To obtain the RFA, each subject was asked to stand relaxed on a flat platform so that the subtalar joint in a neutral position could be felt by palpation. The subtalar joint is formed between the talus and calcaneus and was used as a reference point for rearfoot measurement.
Three locations are marked using a marker pen, as presented in Figure 3a. These are: (1) the base of the calcaneus, which is indicated as point 1, (2) the subtalar joint that is marked as point 2, and (3) the top end of the bisection of the lower one-third of the leg or 15 cm above point 2 that is marked as point 3 [13]. The next step is to draw a straight line with the marker from point 2 down to point 1 (line 1) up to point 3 and extend this line to the floor (line 2), as illustrated in Figure 3a. The RFA is the angle formed between line 1 and line 2; if the angle shows that the ankle leans inward, it is called flatfoot or valgus foot, and otherwise, it is called high arch or varus foot.
The RFA was measured using a goniometer as presented in Figure 3b. The goniometer arms were aligned with line 1 and the other arm with line 2. RFA is measured as the angle between the projections of line 1 and line 2. RFA ≥ 5° valgus represents a flatfoot type. In this study, we find the minimum value of RFA, which indicates flatfoot, by using the measurement results of Cavanagh’s AI as a basis.

2.4. Research Subjects

The research subjects were 31 students of the Department of Mechanical Engineering, Diponegoro University, aged between 18–25 years, as presented in Table A1. These subjects have been indicated as flatfoot subjects from the AI measurement and have been confirmed by the clinician.

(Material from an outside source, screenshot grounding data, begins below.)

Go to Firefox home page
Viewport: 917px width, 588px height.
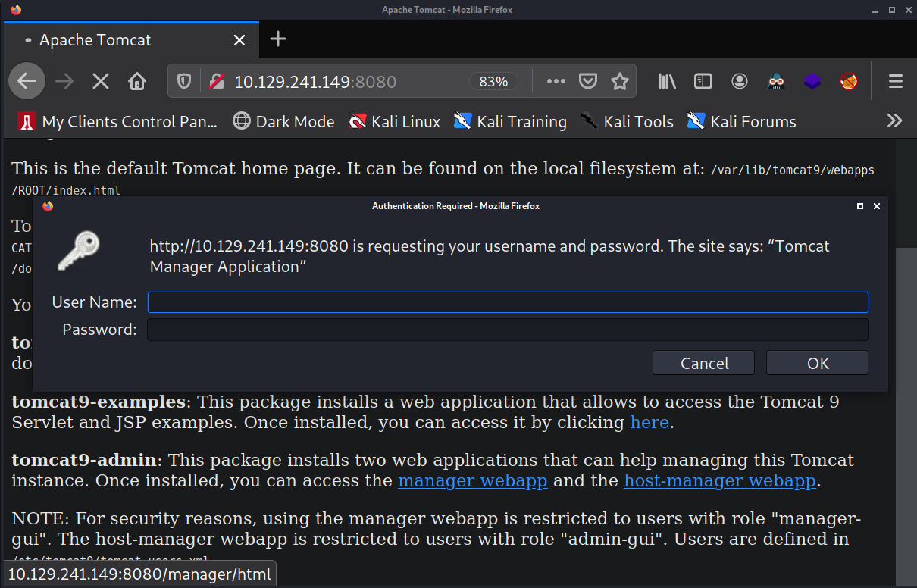pyautogui.click(x=137, y=81)
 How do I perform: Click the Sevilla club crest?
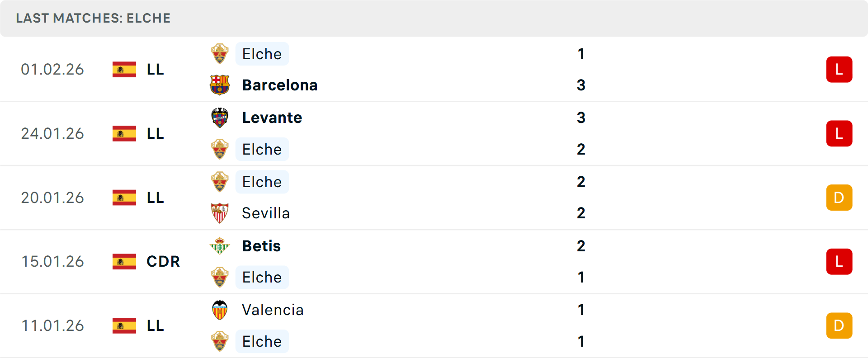pos(220,213)
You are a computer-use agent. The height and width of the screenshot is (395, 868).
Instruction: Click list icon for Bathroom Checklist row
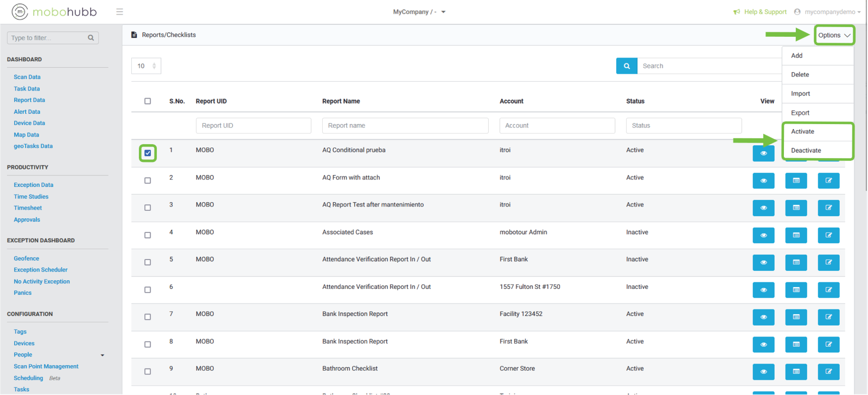796,372
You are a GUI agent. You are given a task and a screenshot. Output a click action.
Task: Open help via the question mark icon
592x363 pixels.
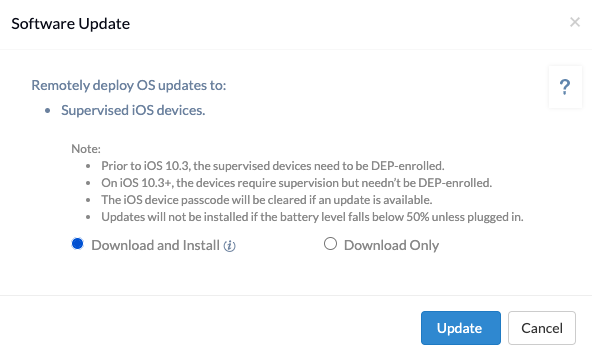(x=565, y=87)
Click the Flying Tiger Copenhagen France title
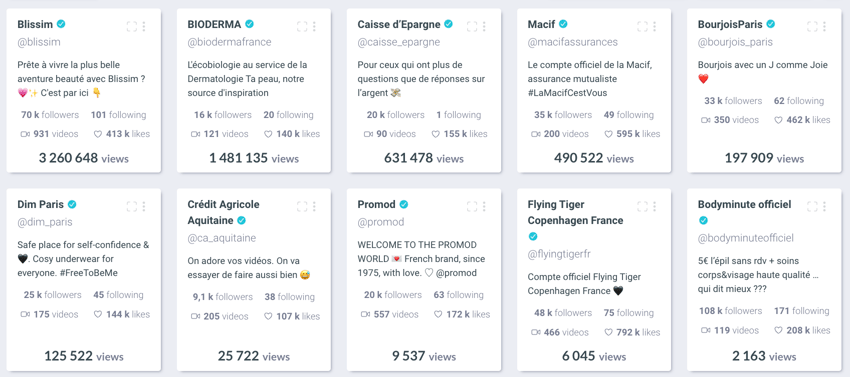 [575, 213]
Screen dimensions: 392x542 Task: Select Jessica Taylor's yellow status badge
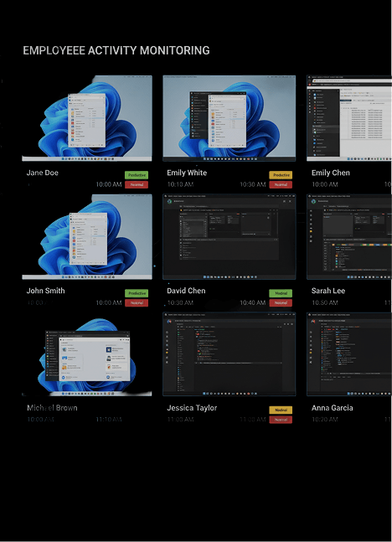coord(281,410)
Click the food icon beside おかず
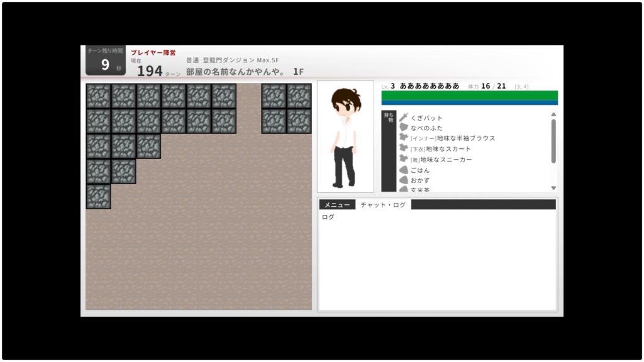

The research subjects were asked to voluntarily measure BMI and footprint scanning of both left and right foot. The BMI measurement was carried out using a measuring instrument that is custom-made and has patent No. IDS000002589 [21], to determine the correlation between BMI and AI.
The sample size determination was based upon a statistically minimal number of subjects. The BMI of all subjects is sorted from low to high, and male and female, to find out whether the BMI of the subject is underweight, normal, or overweight, and the difference in BMI between males and females.
Measurement of the footprint of each subject produces parameters FL, FW, FAC, and AI and then sorted for each left and right foot, male and female. Evaluation of the average footprint parameters was carried out to find out whether there is a significant difference between the left and right foot and male and female.
The digital footprint scanning method was performed using an instrument footprint scanner to obtain FL, FW, FAC, and AI [17]. The RFA, FL, FW, and FAC measurements were then used to calculate the AI.

3. Results

3.1. General Statistical Results

Data from thirty-one flatfoot subjects consisting of 14 males and 17 females presented in Table A1 were statistically analyzed and the result is presented in Table 1. The average age of the participants is 21.3 ± 1.5 years. In detail, the average age of males and females is 21.8 ± 0.7 years and 20.9 ± 1.8 years, respectively.
According to WPRO Criteria 2000, someone is categorized as underweight if their BMI ≤ 18.4 kg/m2, normal if BMI 18.5–22.9 kg/m2, overweight if BMI 23.0–24.9 kg/m2, and obese if BMI > 25.0 kg/m2 [22]. In this study, 20 subjects (6 males and 14 females) are categorized as having normal BMI; 11 subjects (8 males and 3 females) are categorized as overweight. The range of BMI values of males and females is approximately 20.8–24.5 kg/m2 for males and 18.8–24.2 kg/m2 for females, with median values of approximately 23.0 kg/m2 for males and 21.7 kg/m2 for females. The mean value of BMI for males is 22.7 ± 1.2 kg/m2, and for females is 21.4 ± 1.6 kg/m2.
The mean FL and FW on the soles of the left and right feet of all subjects are almost similar, i.e., 0.1 mm. The range of FL values for males and females is approximately 214.7–264.4 mm and 216.9–252.9 mm, respectively, with FL median values being approximately 245.2 mm for males and 234.3 mm for females. The average FL for males and females is 239.6 ± 13.7 mm and 234.4 ± 10.9 mm, respectively.
In addition, the range of FW values for males and females is approximately 86.3–106.6 mm and 85.5–108.7 mm, respectively, with FW median values being approximately 97.2 mm for males and 94.6 mm for females. The average FW of the males and females is 96.1 ± 5.9 mm and 95.2 ± 5.9 mm, respectively.
The average FAC of all subjects is 11,504 ± 1874 mm2 with median values of approximately 11,016 mm2. The range of FAC values for males and females is approximately 101,802–16,669 mm2 and 9084–13,554 mm2, respectively, with FAC median values being approximately 11647 mm2 for males and 10,691 mm2 for females. The average FAC of males and females is 12,373 ± 2136 mm2 and 10,788 ± 1293 mm2, respectively.
The average AI of the left and right feet for all subjects is 0.35 ± 0.05. In detail, the average AI of males and females is 0.33 ± 0.05 and 0.37 ± 0.04, respectively. In addition, the mean value of RFA for all subjects is 16.0° ± 4.0°, with AI median values being approximately 9.5°. The average RFA of the left and right feet is 9.9° ± 3.5° and 9.6° ± 3.4°, respectively, which is only different by 0.3°. The mean value of RFA is 8.6° ± 3.4° for males and 10.7° ± 3.1° for females, with median RFA values of 9.0° and 10.5° for males and females, respectively.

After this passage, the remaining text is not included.